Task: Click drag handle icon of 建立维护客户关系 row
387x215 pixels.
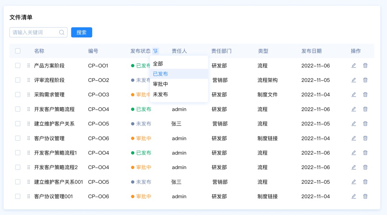Action: tap(29, 123)
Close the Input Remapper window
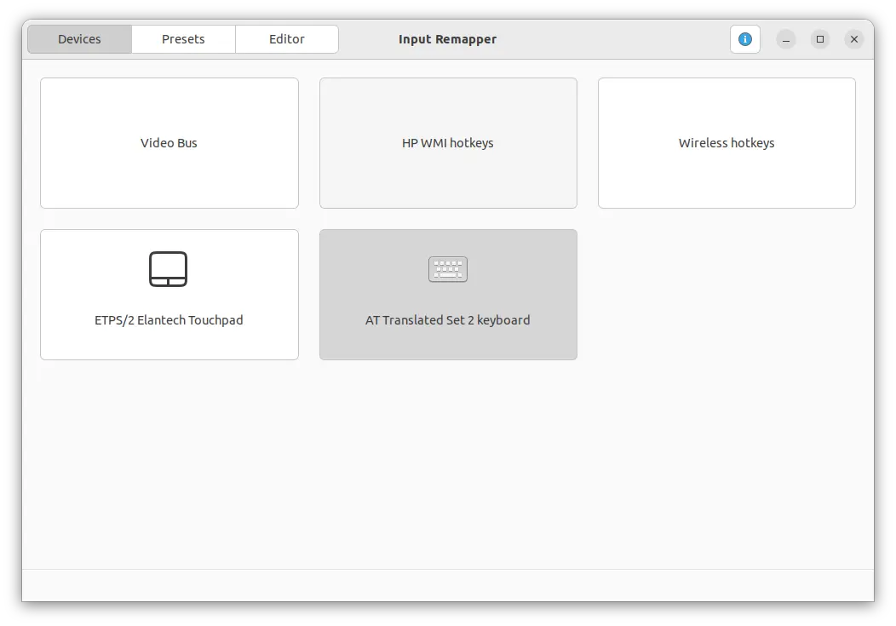Image resolution: width=896 pixels, height=626 pixels. 854,39
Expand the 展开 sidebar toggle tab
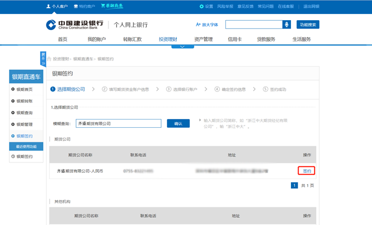Image resolution: width=372 pixels, height=225 pixels. click(x=43, y=59)
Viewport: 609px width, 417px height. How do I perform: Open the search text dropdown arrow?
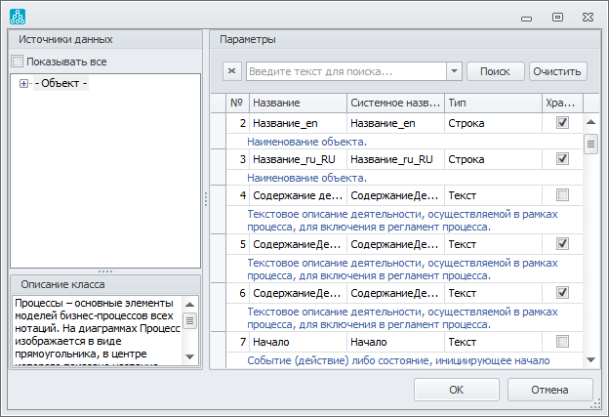tap(454, 71)
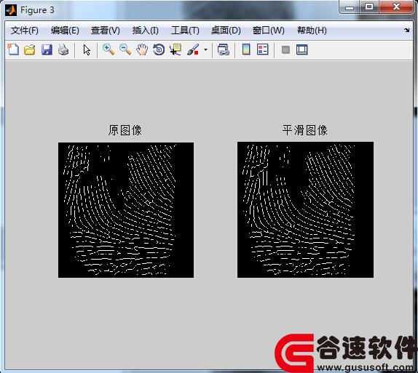Viewport: 418px width, 373px height.
Task: Activate the Zoom In magnifier tool
Action: tap(109, 49)
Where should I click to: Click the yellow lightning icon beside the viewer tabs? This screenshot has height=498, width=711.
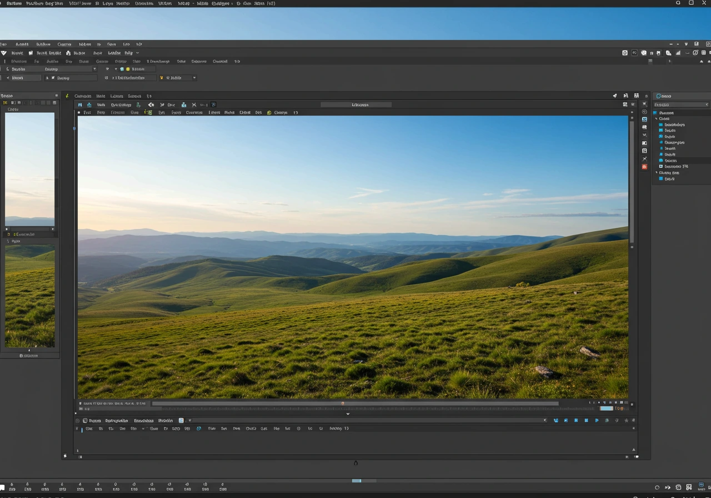[x=67, y=96]
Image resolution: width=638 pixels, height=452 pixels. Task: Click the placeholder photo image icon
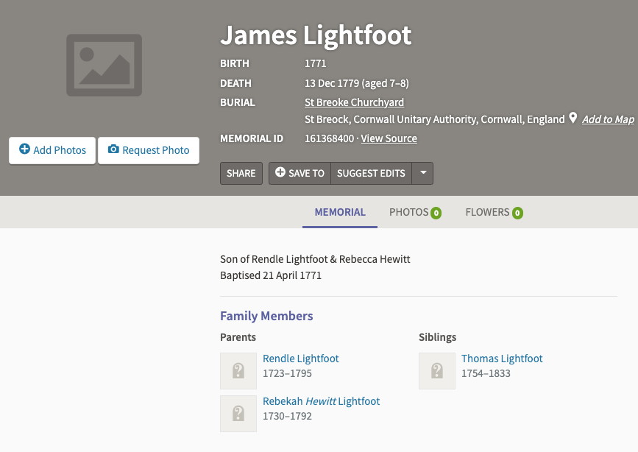click(x=104, y=65)
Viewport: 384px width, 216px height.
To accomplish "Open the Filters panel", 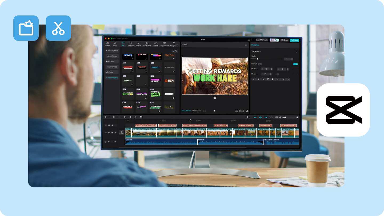I will click(x=156, y=44).
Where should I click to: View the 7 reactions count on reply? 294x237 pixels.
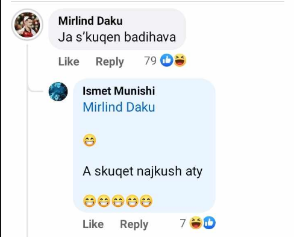coord(183,223)
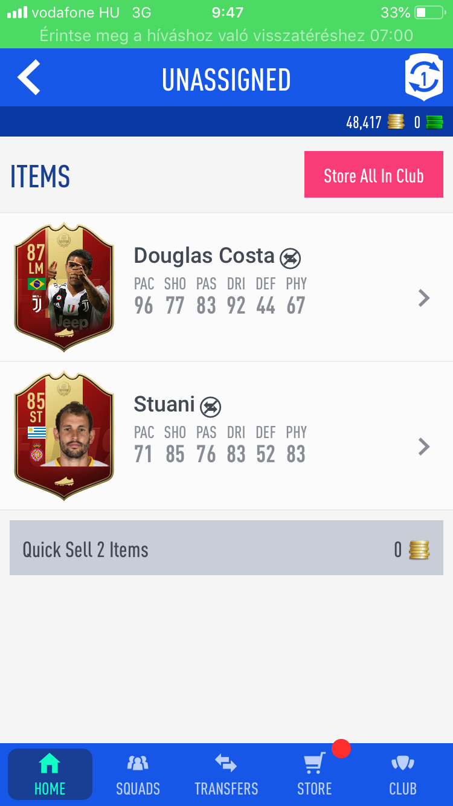Expand Stuani item using right chevron

(x=424, y=447)
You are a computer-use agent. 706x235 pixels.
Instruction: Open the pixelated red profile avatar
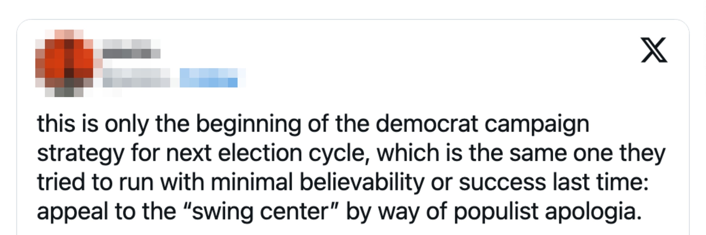[x=64, y=63]
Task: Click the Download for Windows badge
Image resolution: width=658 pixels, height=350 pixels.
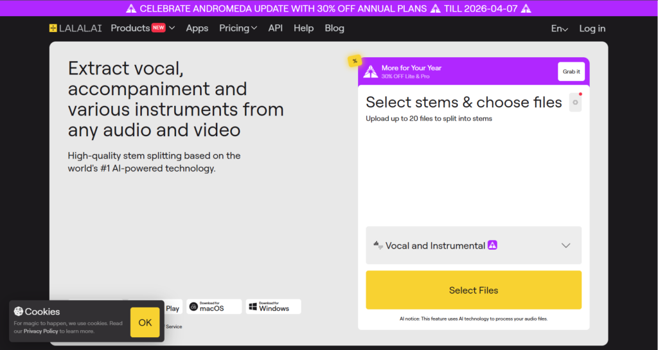Action: pyautogui.click(x=274, y=306)
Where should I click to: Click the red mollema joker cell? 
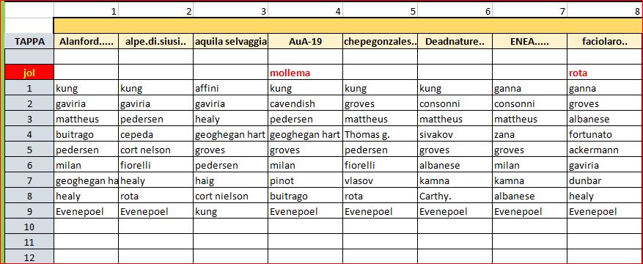[306, 73]
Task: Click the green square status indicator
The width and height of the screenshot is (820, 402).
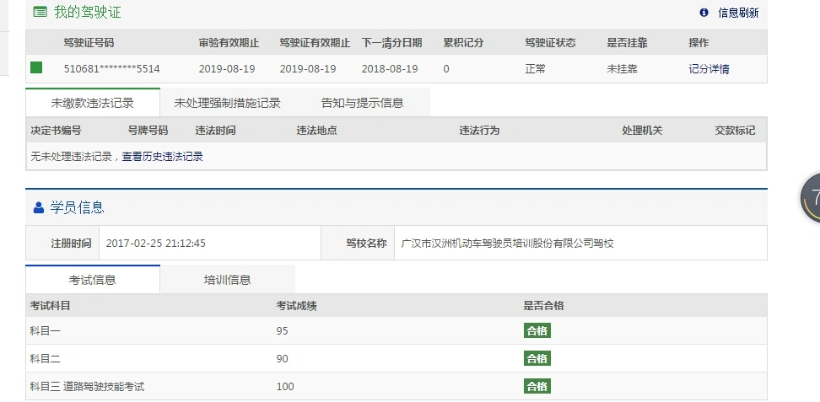Action: click(x=36, y=68)
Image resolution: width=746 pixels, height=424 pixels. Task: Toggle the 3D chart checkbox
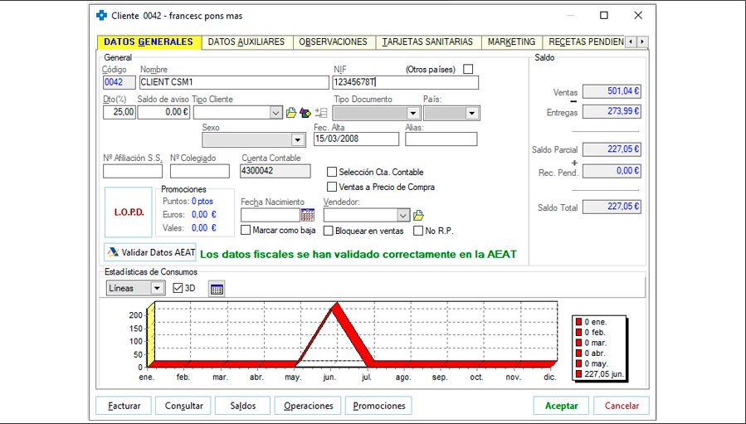tap(178, 288)
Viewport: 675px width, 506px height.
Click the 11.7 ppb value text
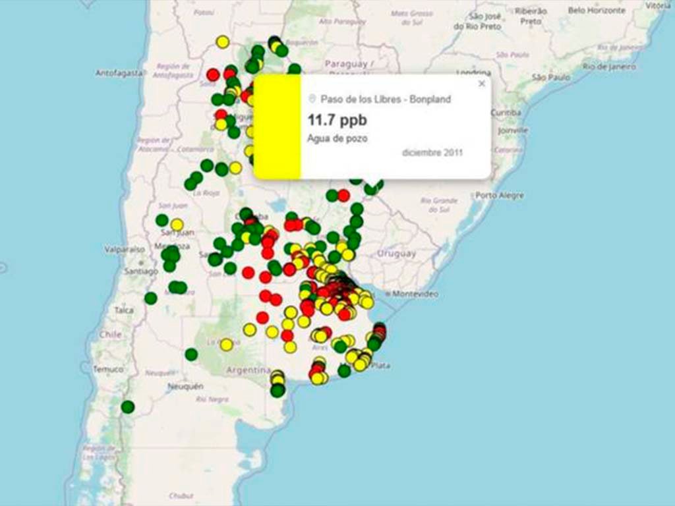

ACTIVITY
Take the lines from the one holding "Where should I click to: Click the red" through the final line of the records above and output them exactly, both ends included, excluding pictures.

REPLY TO THE EXERCISE
Where should I click to: Click the red mollema joker cell? 
[306, 73]
Task: Click the green square status indicator
The width and height of the screenshot is (820, 402).
Action: click(x=36, y=68)
Image resolution: width=746 pixels, height=424 pixels. Task: Toggle the 3D chart checkbox
tap(178, 288)
Viewport: 675px width, 506px height.
Click the 11.7 ppb value text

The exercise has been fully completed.